17. juli 2004
in den wüsten fühle ich mich zuhause, wo die erde aufbricht und die naturgewalten die gedanken verjagen. ich habe gehört, es wäre in der nähe der tosenden wasserfälle nicht mehr möglich, sich mit sprache zu verständigen. wenn ich an einen geysir denke, ist mir, als träumte ich von einem geliebten. ich reise in zwei wochen nach island.
als ich in arizona und utah die farbe der erde und felsen sah, war mir, als wären meine knochen aus derselben substanz, als wäre die resonanz der runden felsen mit mir gleich, identisch, als erinnerten sich meine knochen, meine sinne, meine organe. das war nicht das gefühl von zugeneigter bewunderung schöner landschaft, es war körperlich spürbarer gleichklang.
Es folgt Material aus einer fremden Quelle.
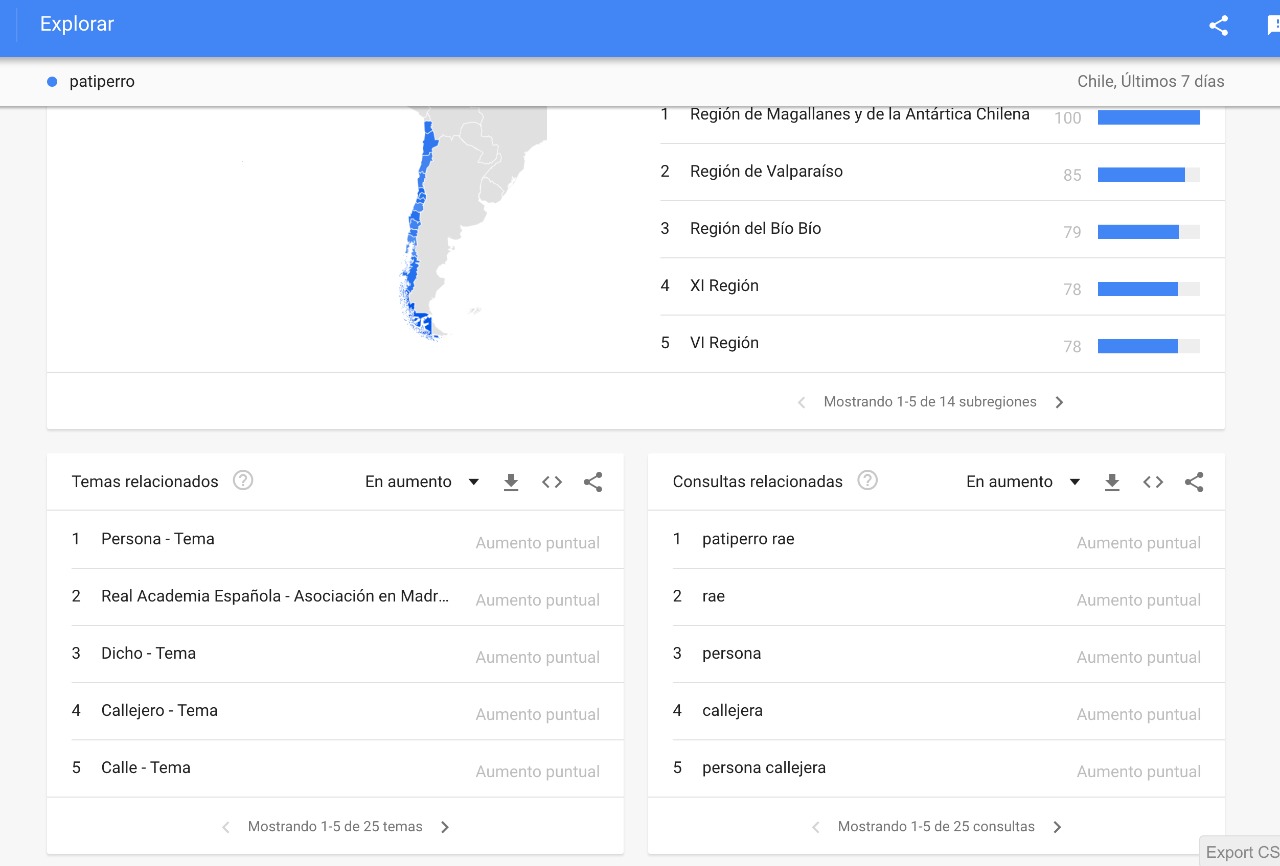Image resolution: width=1280 pixels, height=866 pixels.
Task: Go to next page of subregiones
Action: point(1060,402)
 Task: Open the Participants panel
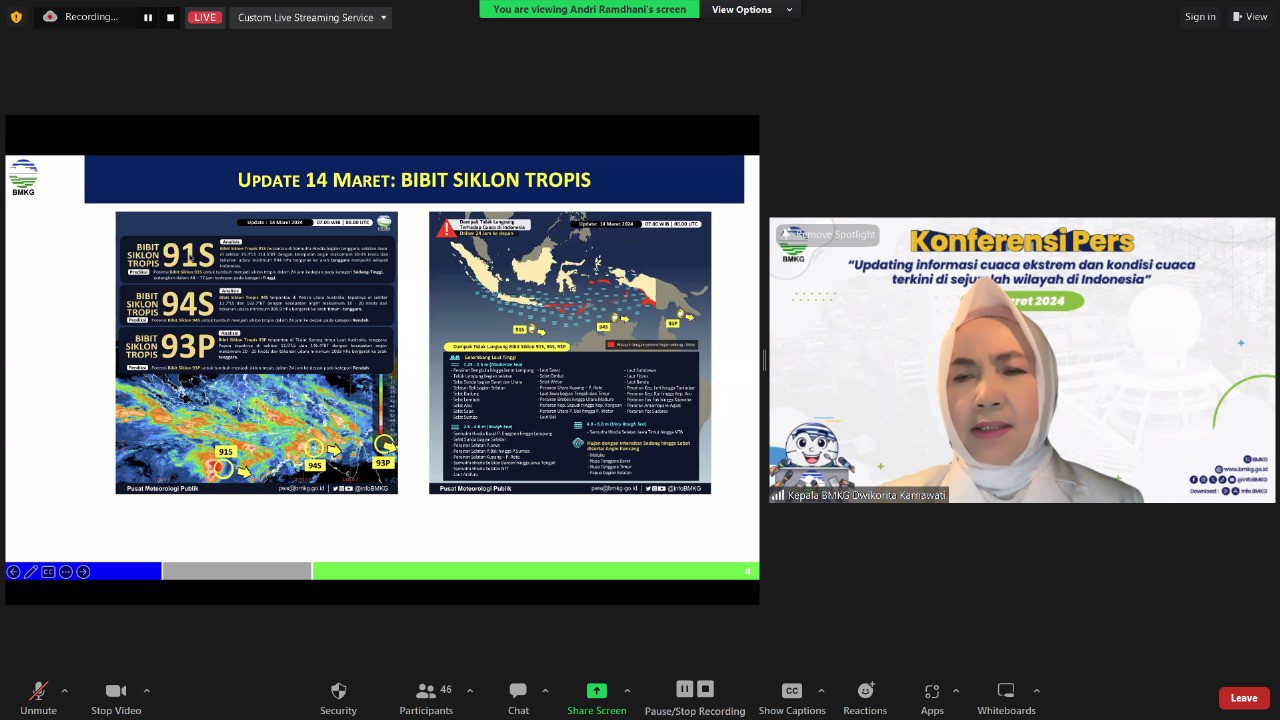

als ich später zurückkehrte, mich zwischen frankfurt und berlin in einem ICE fand, auf der letzten etappe nach drei flügen, alle gehirn- und herzenswindungen mit rotem sand durchspült, im schlafsack noch die spuren vom monument valley, sah ich durch das zug-panoramafenster grüne wiesen und hügel, der neue frühling war plötzlich da, doch ich spürte nichts davon. ich sah dieses freundlich nette gleichförmige, saftige grün und fühlte nichts. nur fremdheit. mein herz suchte die vertrauten farben. das tiefe orange der felsen und den indigoblauen himmel. aber der himmel war hellblau verwaschen und es gab keine roten felsen. ich versuchte mich daran zu erinnern, dass ich grüne wiesen lieben kann. da waren zwischen dem grün die bekannten frühlingsblumen. ich konnte mich nur noch daran erinnern, wie an eine weit zurückliegende information. ich wusste noch, dass man das normalerweise bezaubernd findet, dass ich es sogar immer sehr mochte. da war er, der frühling und es war mir gleichgültig. ich fühlte mich mit diesem satten grün nicht verwandt.
ich fühle mich eher wie wüste, in mir gibt es steine und geröll, endlosen horizont, zerrissene erde, sengende hitze, eisige winde, hunger und durst. gewaltige felsen mit schattigen nischen. und ein paar oasen, die mich durchhalten lassen.
aber in wüsten gibt es auch frühling. man kann keine maienkränze flechten aus den seltenen blüten, aber ihre farben sind voller kraft und leuchten. wenn ich in eine wüste gehe, geh ich nach hause.